··· 原文 ···

来自学姐的传承必须安排上

#include <iostream>
#include <cstdio>
#include <cstring>
#include <complex>
#include <cstdlib>
#include <cmath>
using namespace std;

#define M 10000
#define DIGIT 4
#define DEPTH 10000
#define MAXX 10000 + 5
typedef int bignum_t[MAXX + 1];
int read(bignum_t a, istream&is = cin) {
	char buf[MAXX * DIGIT + 1], ch;
	int i, j;
	memset((void*)a, 0, sizeof(bignum_t));
	if (!(is >> buf)) return 0;
	for (a[0] = strlen(buf), i = a[0] / 2 - 1; i >= 0; i--)
		ch = buf[i], buf[i] = buf[a[0] - 1 - i], buf[a[0] - 1 - i] = ch ;
	for (a[0] = (a[0] + DIGIT - 1) / DIGIT, j = strlen(buf); j < a[0]*DIGIT; buf[j++] = '0');
	for (i = 1; i <= a[0]; i++)
		for (a[i] = 0, j = 0; j < DIGIT; j++)
			a[i] = a[i] * 10 + buf[i * DIGIT - 1 - j] - '0';
	for (; !a[a[0]] and a[0] > 1; a[0]--);
	return 1;
}
void write(const bignum_t a, ostream&os = cout) {
	int i, j;
	for (os << a[i = a[0]], i--; i; i--)
		for (j = DEPTH / 10; j; j /= 10)

···

任务说明:
原文的代码中，宏 DIGIT 被定义为多少？ 作答时只以原文为依据。

··· 所给数据 ···

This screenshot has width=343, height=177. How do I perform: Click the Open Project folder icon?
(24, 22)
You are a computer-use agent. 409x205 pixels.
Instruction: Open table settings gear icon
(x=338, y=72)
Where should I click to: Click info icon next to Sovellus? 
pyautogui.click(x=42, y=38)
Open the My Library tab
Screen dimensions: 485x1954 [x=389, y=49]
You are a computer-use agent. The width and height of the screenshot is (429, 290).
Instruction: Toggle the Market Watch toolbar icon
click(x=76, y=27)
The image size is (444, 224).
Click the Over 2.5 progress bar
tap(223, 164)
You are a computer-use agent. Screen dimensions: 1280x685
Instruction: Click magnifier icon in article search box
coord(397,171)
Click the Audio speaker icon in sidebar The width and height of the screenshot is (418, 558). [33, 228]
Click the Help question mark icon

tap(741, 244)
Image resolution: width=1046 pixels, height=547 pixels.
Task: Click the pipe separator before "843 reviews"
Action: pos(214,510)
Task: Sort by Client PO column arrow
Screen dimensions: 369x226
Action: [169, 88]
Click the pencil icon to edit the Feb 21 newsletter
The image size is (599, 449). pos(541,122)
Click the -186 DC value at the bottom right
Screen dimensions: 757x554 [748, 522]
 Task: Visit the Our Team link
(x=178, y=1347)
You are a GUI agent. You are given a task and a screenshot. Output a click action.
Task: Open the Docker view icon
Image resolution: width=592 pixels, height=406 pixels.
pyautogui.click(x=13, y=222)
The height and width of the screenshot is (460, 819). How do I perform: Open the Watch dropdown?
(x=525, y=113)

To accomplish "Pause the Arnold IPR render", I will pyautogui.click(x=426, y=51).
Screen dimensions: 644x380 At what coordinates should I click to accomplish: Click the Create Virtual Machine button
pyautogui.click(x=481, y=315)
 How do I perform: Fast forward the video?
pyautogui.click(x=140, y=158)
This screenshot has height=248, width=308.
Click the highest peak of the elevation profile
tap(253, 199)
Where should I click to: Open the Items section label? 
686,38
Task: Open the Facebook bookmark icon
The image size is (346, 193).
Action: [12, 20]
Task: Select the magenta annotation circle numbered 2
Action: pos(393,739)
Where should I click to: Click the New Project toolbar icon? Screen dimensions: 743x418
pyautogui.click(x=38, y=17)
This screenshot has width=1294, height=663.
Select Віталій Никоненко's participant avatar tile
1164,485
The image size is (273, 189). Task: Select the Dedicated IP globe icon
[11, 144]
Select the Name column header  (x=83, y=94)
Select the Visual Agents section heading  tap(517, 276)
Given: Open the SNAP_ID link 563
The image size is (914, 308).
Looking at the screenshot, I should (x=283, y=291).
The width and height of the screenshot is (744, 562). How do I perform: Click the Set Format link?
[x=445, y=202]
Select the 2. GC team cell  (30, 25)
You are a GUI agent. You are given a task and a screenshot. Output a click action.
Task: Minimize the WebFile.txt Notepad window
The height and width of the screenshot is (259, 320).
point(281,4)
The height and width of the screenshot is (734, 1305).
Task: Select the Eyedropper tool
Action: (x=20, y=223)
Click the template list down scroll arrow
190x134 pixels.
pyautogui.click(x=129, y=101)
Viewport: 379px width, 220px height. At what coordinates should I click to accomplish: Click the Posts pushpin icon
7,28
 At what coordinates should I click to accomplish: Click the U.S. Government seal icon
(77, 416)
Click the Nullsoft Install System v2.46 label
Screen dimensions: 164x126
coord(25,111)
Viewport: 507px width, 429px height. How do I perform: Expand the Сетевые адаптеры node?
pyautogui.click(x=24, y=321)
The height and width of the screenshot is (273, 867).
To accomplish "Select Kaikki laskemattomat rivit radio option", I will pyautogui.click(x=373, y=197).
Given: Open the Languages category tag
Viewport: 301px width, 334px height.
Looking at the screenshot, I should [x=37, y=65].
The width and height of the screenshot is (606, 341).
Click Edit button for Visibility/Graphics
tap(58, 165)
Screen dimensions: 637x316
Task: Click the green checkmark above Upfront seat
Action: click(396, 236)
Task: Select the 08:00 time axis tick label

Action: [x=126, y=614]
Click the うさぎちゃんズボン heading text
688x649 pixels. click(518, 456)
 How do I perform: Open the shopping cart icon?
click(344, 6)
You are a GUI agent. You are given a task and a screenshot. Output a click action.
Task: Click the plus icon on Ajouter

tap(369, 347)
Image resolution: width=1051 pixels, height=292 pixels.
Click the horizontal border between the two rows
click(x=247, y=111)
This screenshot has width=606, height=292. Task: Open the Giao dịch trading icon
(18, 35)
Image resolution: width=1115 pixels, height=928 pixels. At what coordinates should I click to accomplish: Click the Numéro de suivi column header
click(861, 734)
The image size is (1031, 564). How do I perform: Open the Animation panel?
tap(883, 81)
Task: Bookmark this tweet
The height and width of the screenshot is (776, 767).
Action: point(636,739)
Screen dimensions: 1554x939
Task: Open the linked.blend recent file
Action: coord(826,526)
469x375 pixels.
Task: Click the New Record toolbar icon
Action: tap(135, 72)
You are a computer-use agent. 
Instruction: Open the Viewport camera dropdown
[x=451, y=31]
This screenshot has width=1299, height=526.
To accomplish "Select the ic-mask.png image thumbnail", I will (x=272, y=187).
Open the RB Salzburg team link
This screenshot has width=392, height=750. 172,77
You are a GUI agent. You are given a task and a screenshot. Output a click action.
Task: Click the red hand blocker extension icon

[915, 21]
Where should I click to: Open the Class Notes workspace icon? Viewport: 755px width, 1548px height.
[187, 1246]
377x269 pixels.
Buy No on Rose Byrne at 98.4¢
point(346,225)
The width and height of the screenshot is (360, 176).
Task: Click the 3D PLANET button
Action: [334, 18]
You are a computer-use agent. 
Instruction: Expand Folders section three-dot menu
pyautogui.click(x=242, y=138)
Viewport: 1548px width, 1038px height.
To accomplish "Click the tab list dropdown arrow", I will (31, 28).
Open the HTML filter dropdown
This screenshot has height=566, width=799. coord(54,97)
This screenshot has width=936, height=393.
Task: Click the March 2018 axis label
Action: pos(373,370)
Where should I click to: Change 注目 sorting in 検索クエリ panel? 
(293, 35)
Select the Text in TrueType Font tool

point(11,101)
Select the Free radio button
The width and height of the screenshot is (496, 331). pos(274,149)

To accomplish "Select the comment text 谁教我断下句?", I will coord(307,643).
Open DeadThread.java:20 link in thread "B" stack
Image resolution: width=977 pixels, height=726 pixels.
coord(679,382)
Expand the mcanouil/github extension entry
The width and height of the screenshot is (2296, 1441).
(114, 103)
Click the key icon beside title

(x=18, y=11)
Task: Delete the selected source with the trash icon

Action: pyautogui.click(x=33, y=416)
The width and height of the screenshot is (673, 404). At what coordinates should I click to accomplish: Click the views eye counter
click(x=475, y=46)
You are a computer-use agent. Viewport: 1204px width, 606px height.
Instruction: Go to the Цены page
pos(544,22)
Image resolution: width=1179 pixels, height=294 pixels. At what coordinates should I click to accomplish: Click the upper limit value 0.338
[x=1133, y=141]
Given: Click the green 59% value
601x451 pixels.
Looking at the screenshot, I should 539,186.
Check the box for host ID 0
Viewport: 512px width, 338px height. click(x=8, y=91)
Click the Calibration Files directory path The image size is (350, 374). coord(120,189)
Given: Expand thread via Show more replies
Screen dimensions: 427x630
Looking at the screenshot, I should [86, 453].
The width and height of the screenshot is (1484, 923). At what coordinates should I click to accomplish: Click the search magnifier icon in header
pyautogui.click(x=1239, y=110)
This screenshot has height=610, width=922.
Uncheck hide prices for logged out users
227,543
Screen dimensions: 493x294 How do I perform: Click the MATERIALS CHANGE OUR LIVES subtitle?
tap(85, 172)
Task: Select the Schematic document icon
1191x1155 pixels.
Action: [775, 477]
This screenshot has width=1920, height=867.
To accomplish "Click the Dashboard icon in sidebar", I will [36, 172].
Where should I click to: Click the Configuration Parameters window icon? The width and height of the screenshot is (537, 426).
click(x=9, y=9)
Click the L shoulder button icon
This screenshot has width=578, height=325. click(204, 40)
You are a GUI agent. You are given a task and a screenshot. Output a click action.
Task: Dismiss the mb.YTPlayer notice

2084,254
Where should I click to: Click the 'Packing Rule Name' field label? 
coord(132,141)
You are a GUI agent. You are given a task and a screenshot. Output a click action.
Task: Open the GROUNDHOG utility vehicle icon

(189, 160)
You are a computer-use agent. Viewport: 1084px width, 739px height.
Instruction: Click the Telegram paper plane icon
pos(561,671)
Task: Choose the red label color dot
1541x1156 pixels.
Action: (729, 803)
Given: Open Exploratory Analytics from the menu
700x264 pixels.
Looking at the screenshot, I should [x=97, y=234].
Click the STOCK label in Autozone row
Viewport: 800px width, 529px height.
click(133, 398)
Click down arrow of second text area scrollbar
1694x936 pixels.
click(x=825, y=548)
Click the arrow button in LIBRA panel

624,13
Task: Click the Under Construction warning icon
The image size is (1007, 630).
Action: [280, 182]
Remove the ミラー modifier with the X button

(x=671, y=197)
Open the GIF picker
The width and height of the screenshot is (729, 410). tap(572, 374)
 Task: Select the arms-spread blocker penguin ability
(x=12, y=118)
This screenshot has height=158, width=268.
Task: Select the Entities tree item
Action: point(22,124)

···

参考答案:
DIGIT 被定义为 4。